随从的脸刷一下红了,憋着嘴也没反驳什么。确实早上那会儿忙里忙外又要帮忙寻男装,都没怎么吃早饭,出来之后一路逛过来,肚子时不时叫唤几声,本来以为有这喧闹就可以给掩盖,想不到还是被听了去。
不过……
“为什么给两个?”
“一个怎么满足得了你?”男人说话的时候,眉眼上扬,一柄纸扇扇啊扇的,明明不是酷暑,非要给自个儿扇出个风来。
随从瞬间在脑海里补了四个字:装模作样!
这四个字还是昨天元妃在看书时低声念出来的,所以当即就把它给记住了。
少年郎不是哪家公子哥,正是当朝太子妃元氏,揣着肉包子的随从是她的贴身丫鬟之一春苑,另一个就是秋棠了。
春苑已经从早上那会儿的震惊中恢复了过来,出门时亏得有秋棠在,不然以她这胆小的性子,早就露出马脚了。
她偷偷瞄了眼面无表情的秋棠,低头暗吋:明明比她只年长了虚一岁,怎么就比她成熟稳重呢?在一起处事这几天,也不见她言笑,绷着张脸,就好像谁成天得罪了她。
不过就是因为渐渐摸清了秋棠的冰冷性子,她才见怪不怪的,有时元妃兴致来了,还会打趣秋棠,即便得到的是对方毫无变化的脸。
“公纸,唔们起辣?”
恪靖唰地打开纸扇,遮挡住半边脸,皱眉不悦道:“吃完了再说话。”
春苑把嘴里的包子吞进肚子里,抹着嘴巴问:“公子,我们去哪?”
“嗯,也是,去哪好?”恪靖眼珠子四下扫过,那扇子指向二十步开外点缀得富丽堂皇的一栋楼说,“我们,就去那。”
望着扇子所指的方向,春苑张大了嘴,嘴巴里的肉包子顺势掉下。秋棠眼疾手快,捞过即将与地面亲密接触的包子递给春苑,“当心点,别再掉了。”
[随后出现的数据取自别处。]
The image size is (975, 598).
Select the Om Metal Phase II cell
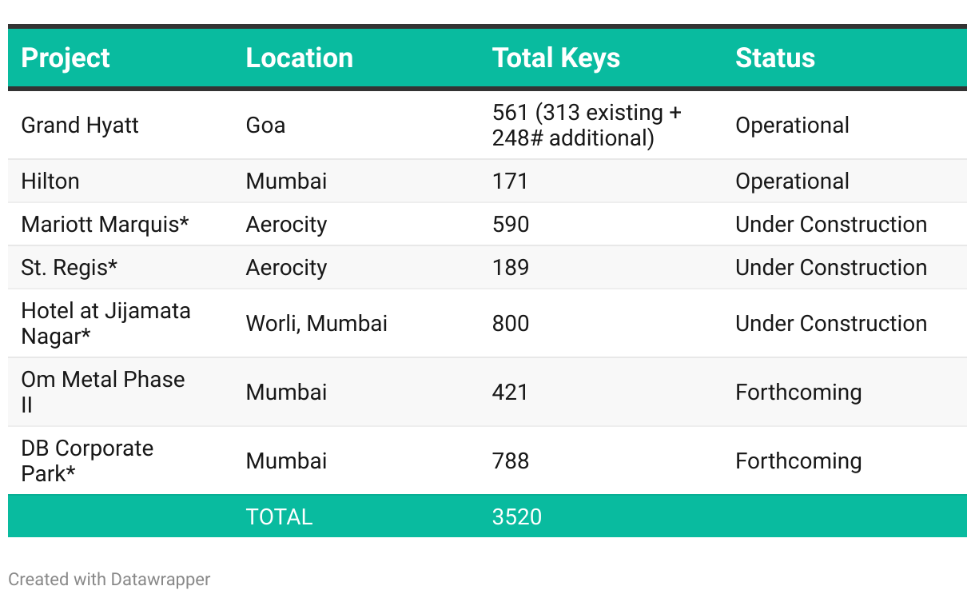click(102, 392)
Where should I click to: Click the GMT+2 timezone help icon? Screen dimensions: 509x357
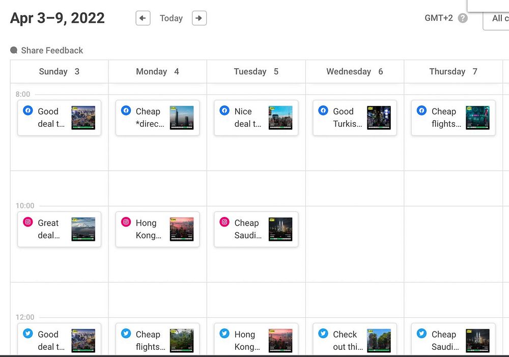pos(463,18)
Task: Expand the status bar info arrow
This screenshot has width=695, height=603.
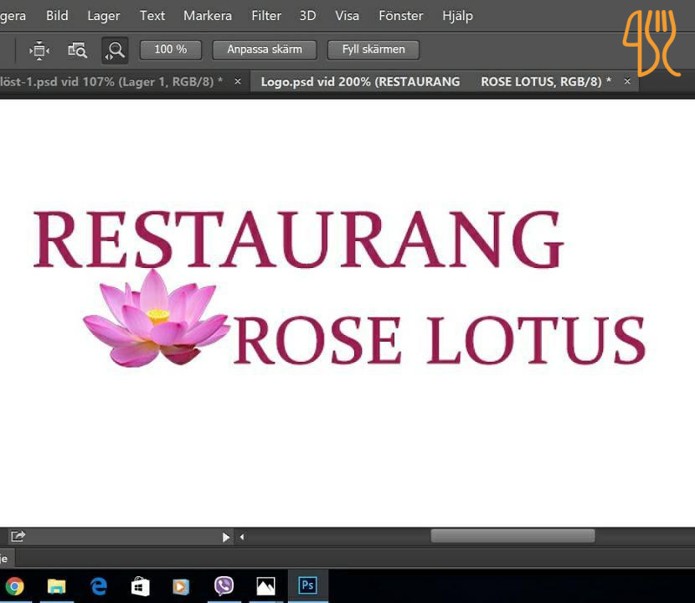Action: [225, 537]
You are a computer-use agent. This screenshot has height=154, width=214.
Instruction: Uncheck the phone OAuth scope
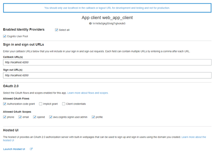pyautogui.click(x=4, y=117)
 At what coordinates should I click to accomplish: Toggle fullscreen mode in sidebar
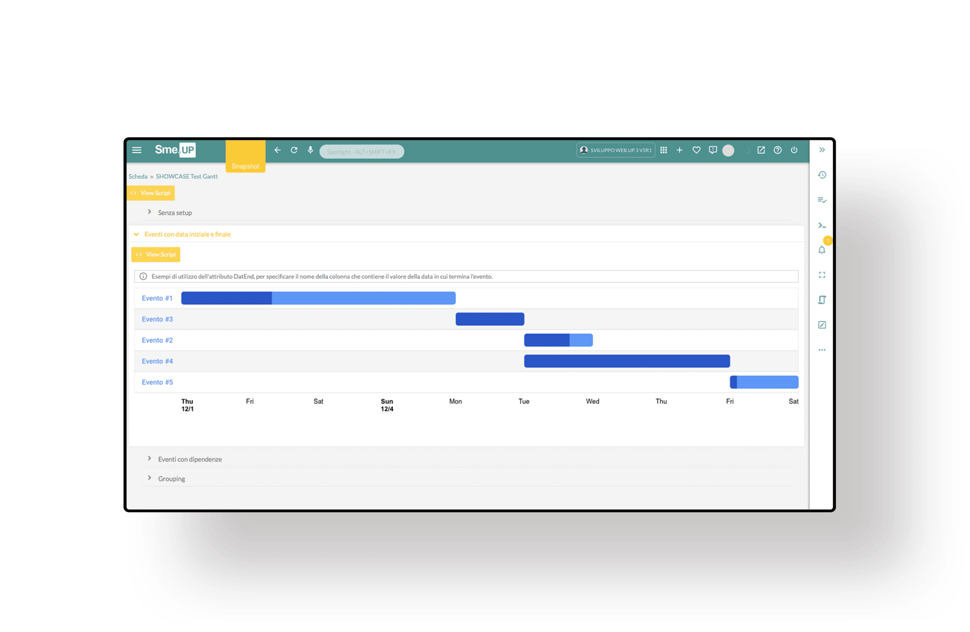[x=822, y=275]
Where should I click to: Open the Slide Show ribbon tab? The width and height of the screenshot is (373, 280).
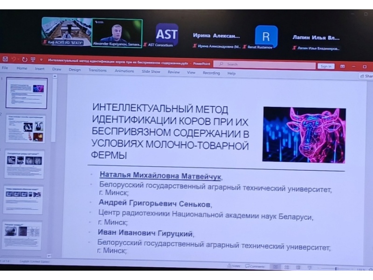[151, 71]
三个人一同前往那楼,眼看着越来越近,春苑连忙扯恪靖的衣袖,“公、公公……”
“我可不是阉人。”
春苑翻了个白眼。都什么时辰了还开这种玩笑?
“公子,我们这种地方,进不得,进不得呀进不得!”
恪靖拖长了音调“哦”了声,“为何进不得?”
“那是!那是……”那是男人寻欢作乐的地方,她们几个女人家过去干嘛?万一被戳穿了身份,就是倒大霉的!
“说不出个原因来?秋棠,走。”
见那二人都往前走,春苑在原地跺了跺脚,咬着牙疾步追了上去。